• **Tasks and exercises**:
a) Condense the paragraph in the article on "Wuthering Heights" and modern art history that begins "Modern artists like Manet" into a short bulleted list that keeps its main facts.
b) Pick up the article on "Wuthering Heights" and modern art history after its final sentence and write what comes next.

• **Source text**:
A contributor to McGill Daily discusses '“Wuthering Heights” and Modern Art History: A Niche Venn Diagram'.
Modern artists like Manet, who portrayed purely modern scenes without conforming to the “grain,” provoked viewership fury. French critic of the time, Émile Zola, argued in an essay titled “Édouard Manet”, originally published in 1867, that public outrage simply reveals how tightly audiences cling to expectations of what art ought to resemble. The public, up until this point, had maintained neoclassical values in art: to flatter, narrate, and moralize. Manet refused all three of those familiar imperatives by producing art that felt uncomfortable and bluntly new — a choice that is now heavily applauded. True art, a point Zola returns to time and time again, does not come from a desire to conform to norms or follow the “grain” but from individual temperament and personal vision. 
Nearly two centuries later and across the Atlantic, my girlfriends and I visited the Cineplex on Rue Sainte Catherine to watch Emerald Fennell’s 2026 “Galentines” adaptation of “Wuthering Heights”. The reaction to the film was generally varied. Some praised it, while lovers of the novel jumped to Twitter and Reddit to vent their anger over yet another inaccurate adaptation. To give credit to these bibliophiles, Fennell abandons many of the themes that make this story so impactful by portraying a narrative based on her initial impression of the book as a 14-year-old girl. In depicting this youthful interpretation, Fennell centres the film around a glorified toxic romance between Catherine and Heathcliff. Frustrated viewers were appalled at Fennell’s tone-deafness in foregrounding obsessive love while sidestepping and softening the harsher themes of the novel, particularly those pertaining to Heathcliff’s racial marginalization and the systemic class violence in the setting.

• **Data under study**:
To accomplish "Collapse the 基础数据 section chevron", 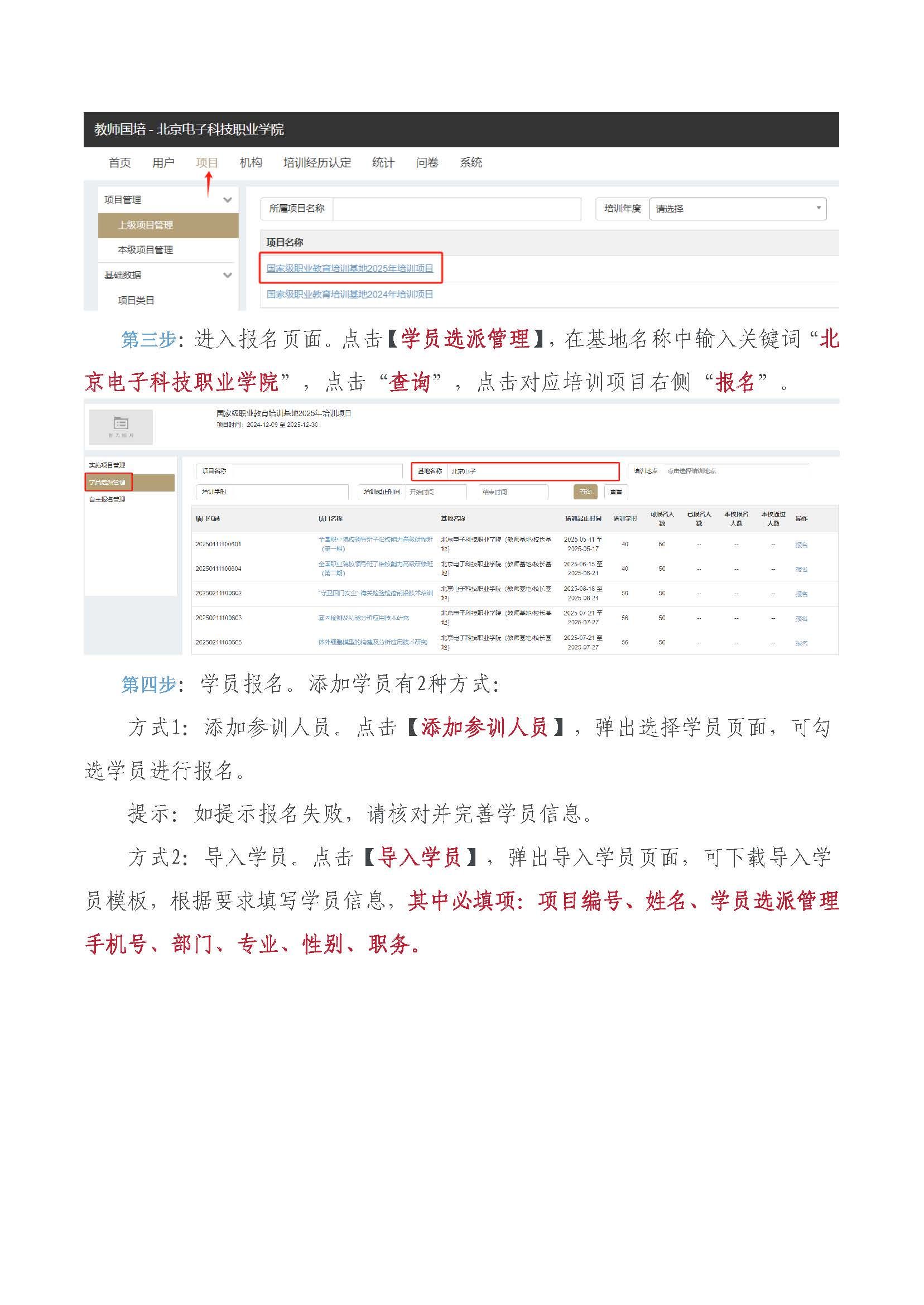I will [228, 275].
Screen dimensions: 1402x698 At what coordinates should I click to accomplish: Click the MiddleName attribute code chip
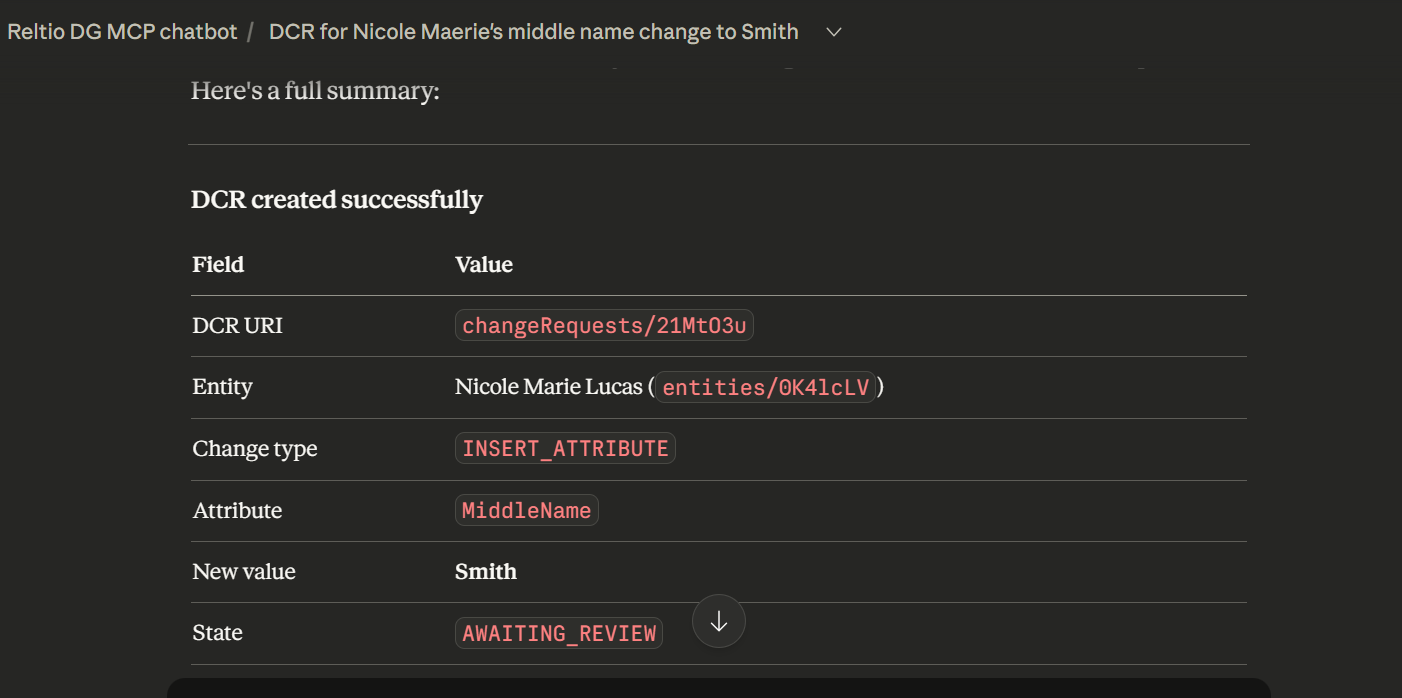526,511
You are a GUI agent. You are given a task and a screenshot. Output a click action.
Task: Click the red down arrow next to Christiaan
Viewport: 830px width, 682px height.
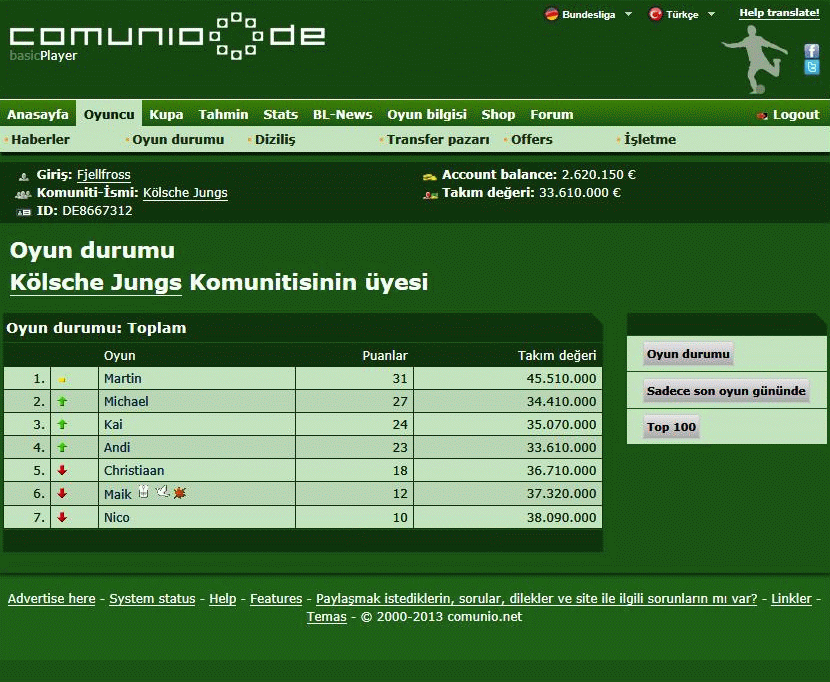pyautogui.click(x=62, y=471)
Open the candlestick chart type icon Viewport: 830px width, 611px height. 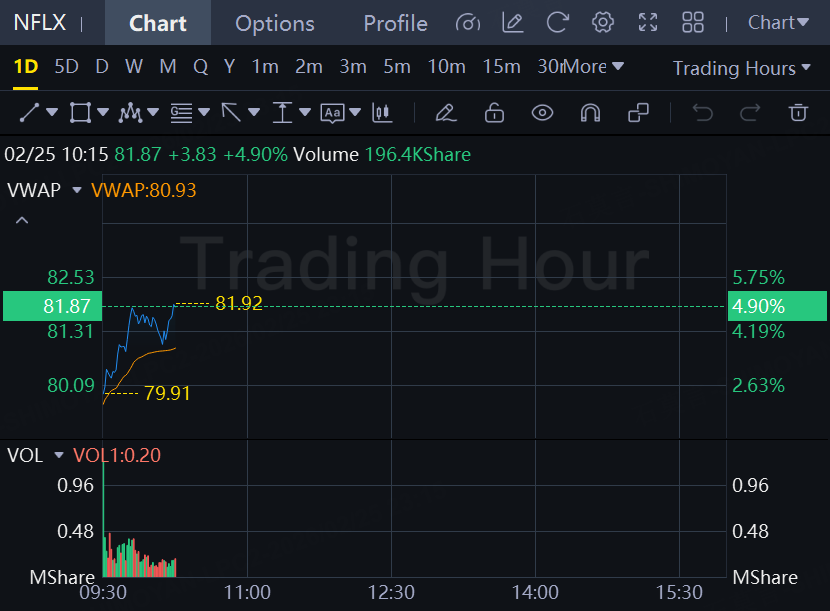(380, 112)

• **Set of answers**:
a)
- Manet and other modern artists angered viewers by painting purely modern scenes that did not follow the "grain."
- In his essay "Édouard Manet," first published in 1867, the French critic Émile Zola argued that this outrage showed how tightly audiences clung to expectations of what art should look like.
- Until then, the public had held neoclassical values: art should flatter, narrate, and moralize.
- Manet rejected all three and made uncomfortable, bluntly new work, a choice that is now widely praised.
- Zola repeatedly argued that true art comes from individual temperament and personal vision, not from conforming to norms.

b)
In reading tweets alleging the film’s negligence, just as I did in December when choosing my winter semester electives, I turned to modern art history. Two hundred years apart, both Manet and Fennell have something in common: they’ve both committed to their personal visions and rejected traditional expectations. Manet counters aesthetic norms and produces art that depicts the tensions of modern life in a way that is truthful to himself. Similarly, Fennell abandons the expectation that adaptations be reflective of their source material to create a film rooted in her own experience, a decision Zola might have applauded. Whether or not you enjoy or even “agree with” either of these artist’s work, they both made the choice to commit to their personal truths and abandon external expectations. In practicing artistic autonomy, they choose their own temperament as an anchor in their work.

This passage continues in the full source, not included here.